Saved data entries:

··········

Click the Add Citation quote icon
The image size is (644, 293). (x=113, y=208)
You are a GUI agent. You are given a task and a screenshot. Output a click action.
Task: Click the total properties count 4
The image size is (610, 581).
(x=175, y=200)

··········

Your answer must be the lines from the one containing "You are a GUI" to the last line of the entries, repeated exactly and with nothing else.

EXERCISE SOLUTION:
You are a GUI agent. You are given a task and a screenshot. Output a click action.
Task: Click the total properties count 4
The image size is (610, 581).
(x=175, y=200)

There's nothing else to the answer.